First, I think all fiction is informed by the history, culture, geography and location of its writer. That means that anything written by a New Zealander is going to be uniquely Kiwi. But, yes, there are some special characteristics of spec fic from New Zealand. Having only lived here for four years, I don’t pretend to be an expert on what those are. However, having come from outside of New Zealand there are characteristics I’ve noticed that differ from my writing experiences in the US.

The first I’ve already mentioned and that is the lack of publishing opportunities within New Zealand for spec fic. This does have an impact on what Kiwis write, how they write it, and how they market it once it is written. At a recent writer’s event here in Christchurch an award-winning, New Zealand author of speculative fiction spent a large part of the evening defending herself as a genre writer. Later, when asked for the best piece of advice she could give an aspiring NZ speculative fiction writer, she answered, “Don’t publish in New Zealand.” So, there is this sense of not being able to “belong” to your country and do what you love. In order to succeed, you have to take your talent elsewhere. The Internet has helped vastly in making publication possible without actually moving elsewhere, but the climate of disinheritance is still there.

Then there is the quality of separation that comes from living in a nation consisting of two islands. Not only is New Zealand separated from the rest of the world by vast bodies of water, it is also separated from itself. This sense of isolation is a common theme in New Zealand speculative fiction. It isn’t hard to imagine living on another world far from mainstream civilization, or in a different time with different seasons, or in a world where one must make a dangerous, arduous “crossing” just to get somewhere else. Nor is it hard to imagine living in a world with breath-taking fantasy scenery around every corner. We New Zealanders don’t have to imagine this: it’s our reality. But then speculative fiction has always been informed by the writer’s sense of “otherness”. In New Zealand, I think we are just that much more other.

Finally, I think New Zealand writers tend to underestimate themselves and their work. For a long time, Kiwi writers were told not to set their stories in New Zealand, or write about New Zealand because the world didn’t even know where it was. New Zealand is small and distant, and Kiwis seem doubtful that what they do, especially in the entertainment industries, can actually make a global impact. I think creativity is young and undervalued in a country that for so long has prided itself on survival and self-sufficiency. Yes, there is Peter Jackson and his career to point to, but I think it is time to stop riding on his creative fumes and put New Zealand on the map for its current speculative fiction successes.

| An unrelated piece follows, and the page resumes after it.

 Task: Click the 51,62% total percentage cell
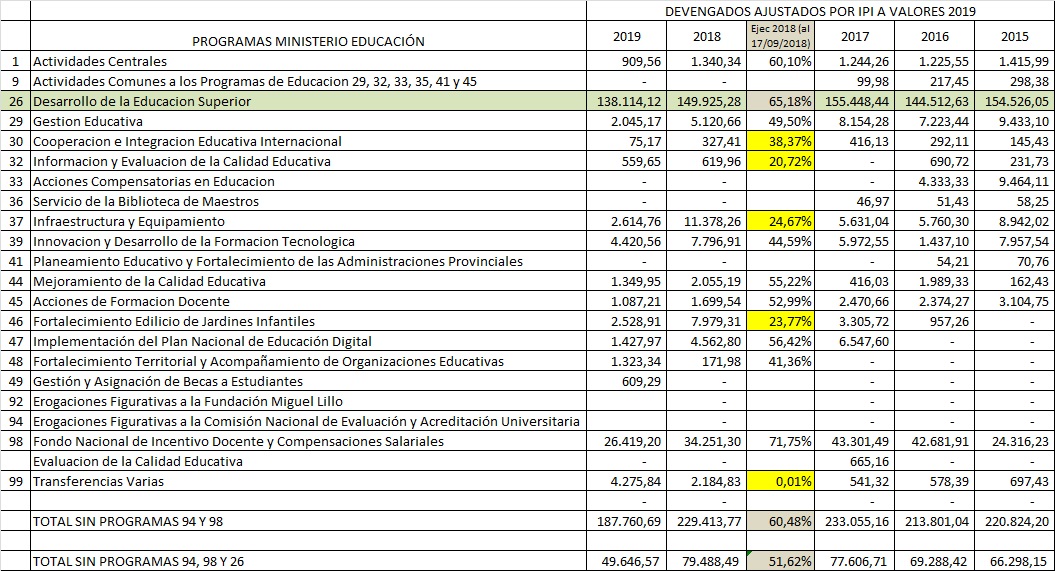point(782,561)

Update: Ripley and her family live in Christchurch, which has suffered a 7.1 magnitude quake and serious aftershocks. Please consider donating to one of the earthquake appeals. A list can be found here: http://www.nzherald.co.nz/promotions/news/article.cfm?c_id=500848&objectid=10671104

Ripley’s website can be found at http://www.ripleypatton.com/ .

4 thoughts on “Monday Original Content: An Interview with Ripley Patton

  1. Scurrilous lies! I was 18 when I started Semaphore, hah.

    New Zealand’s main problem appears to be with adult fantasy; some of our most treasured children’s and YA books are fantasy (with a hint of sci-fi, occasionally), but as soon as you’re out of those demographics … poof.

  2. Great interview. NZers do tend to underestimate themselves: I’ve noticed that too. Hopefully with all this great new specfic talent coming up (yourself included Ripley, and Helen Lowe, Karen Healey, Foz Meadows etc) that will start to change.